Title: Automatic Generation of Procedural Knowledge Using Program Synthesis
Advisors: Zoran Popovic and Emina Torlak
Supervisory Committee: Zoran Popovic (Co-Chair), Emina Torlak (Co-Chair), Andy Ko (GSR, iSchool), Steve Tanimoto
Abstract: Computer-aided tools have revolutionized the way people approach design problems, such as computer-aided drafting for industrial design. Computers help designers by taking care of rote tasks and computation, freeing designers' time and brainpower to focus on the challenging aspects of problems that cannot be automated. This thesis focuses on using computers to aid in design tasks involving models of human expertise and learning in problem domains such as high school mathematics or puzzles.
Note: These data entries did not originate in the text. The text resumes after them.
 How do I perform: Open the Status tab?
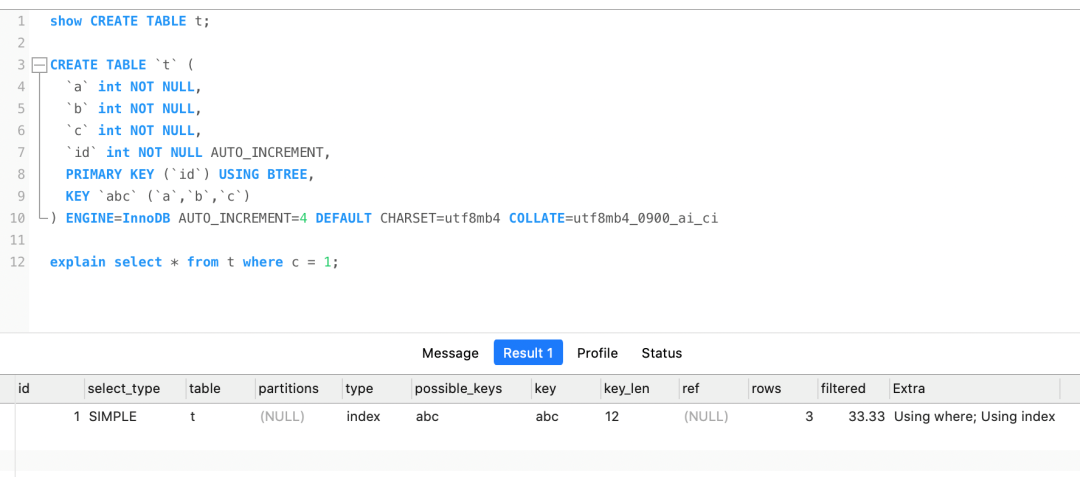[x=661, y=353]
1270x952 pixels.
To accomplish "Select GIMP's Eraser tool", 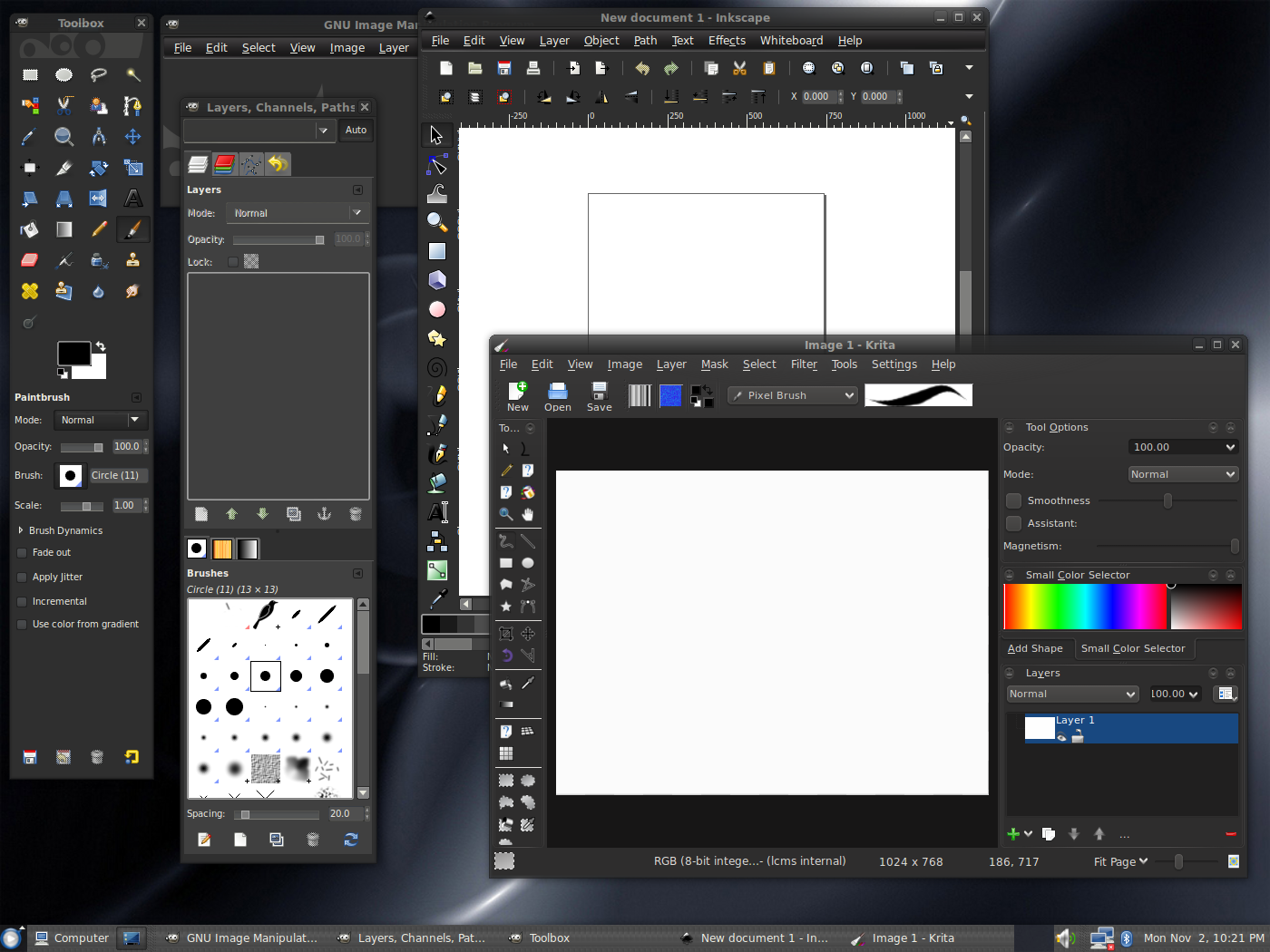I will [x=29, y=260].
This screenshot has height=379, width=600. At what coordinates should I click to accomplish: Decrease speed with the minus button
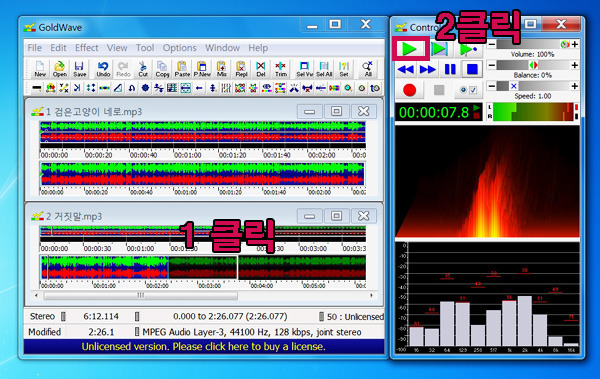point(492,86)
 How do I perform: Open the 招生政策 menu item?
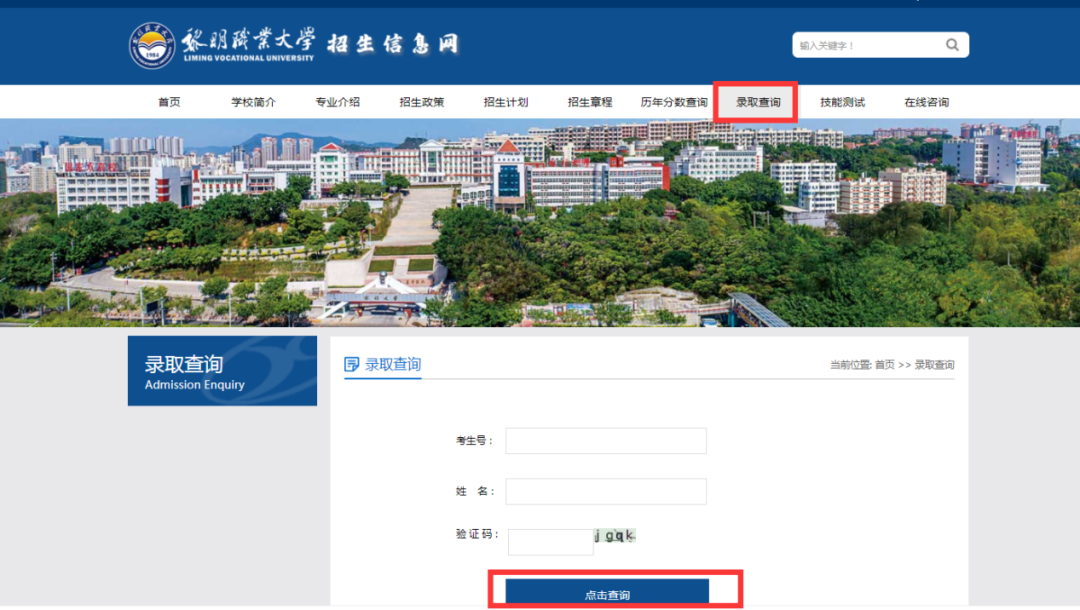(421, 101)
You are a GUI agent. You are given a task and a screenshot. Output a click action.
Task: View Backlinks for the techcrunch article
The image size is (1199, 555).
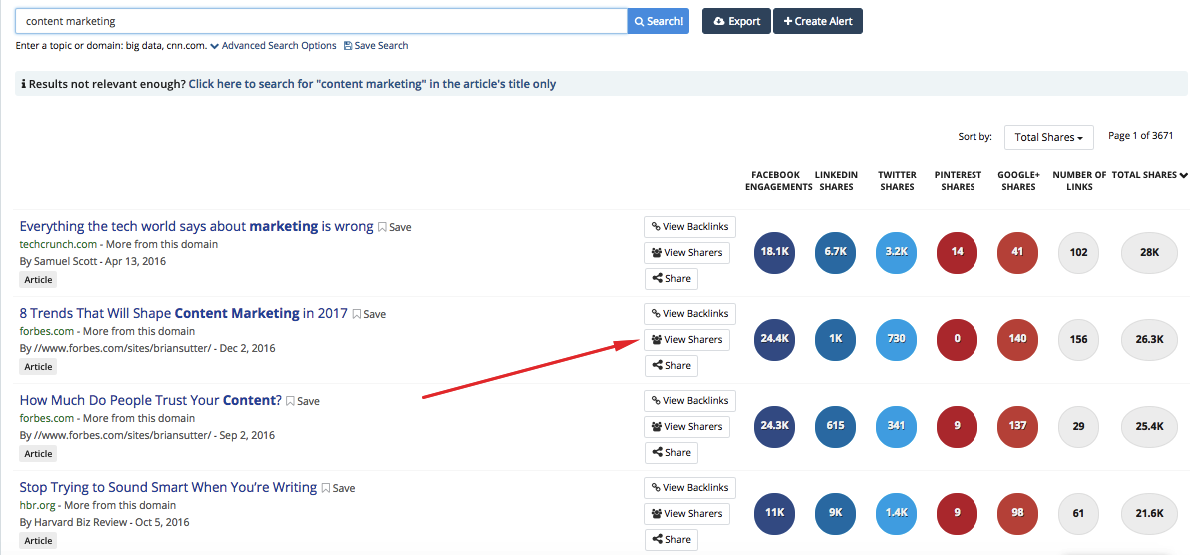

Educational technology that models the problem-solving process of a learning domain—called the domain model—powers many promising and proven-effective applications such as generating problems, providing student feedback, or estimating student understanding. Creating domain models is an integral part of such applications and is a challenging and time-consuming process, requiring expertise in both the learning domain and artificial intelligence. Domain models also have applications in fields such as game design: for example, understanding how puzzles and problems must be solved enables automatic game generation or analysis. All of these applications require first completing the challenging design task of creating a domain model.
To aid in this process, we turn to computers, and in particular formal methods, to help automatically learn domain models. Unlike typical machine learning tasks, the primary goal of this endeavor is not to solve domain problems automatically, but to get an interpretable description of how to solve problems. To support this goal, we use program synthesis. For the domains on which we focus, the domain model takes the form of a set of procedural rules for problem solving, such as the rules used to solve algebra equations. We model procedural knowledge as programs in a domain-specific language (DSL) of rules. Then we use program synthesis to automatically generate these programs. Our approach of using program synthesis for automated rule learning turns the typical use of programming languages on its head; rather than using a programming language as a vehicle for a human to give formal instruction to a computer, we're using a programming language as a vehicle for a computer to give formal instruction to humans.
In this thesis, we present a framework, RuleSy, for automatically learning domain models, instantiated for two separate domains. We present results showing that the rules generated by RuleSy are comparable to or better than human-designed rules. We additionally present two novel applications built on top of domain models: first, a mixed-initiative interface for generating puzzle progressions in an educational game, and second, an algorithm for automatically generating entire game progressions. Lastly, we present results from a case study in which participants design the DSL for use in RuleSy. We describe the challenges and difficulties participants encounter in this process, suggesting future avenues of research to make creating program synthesis tools such as RuleSy easier and accessible to a broad range of programmers.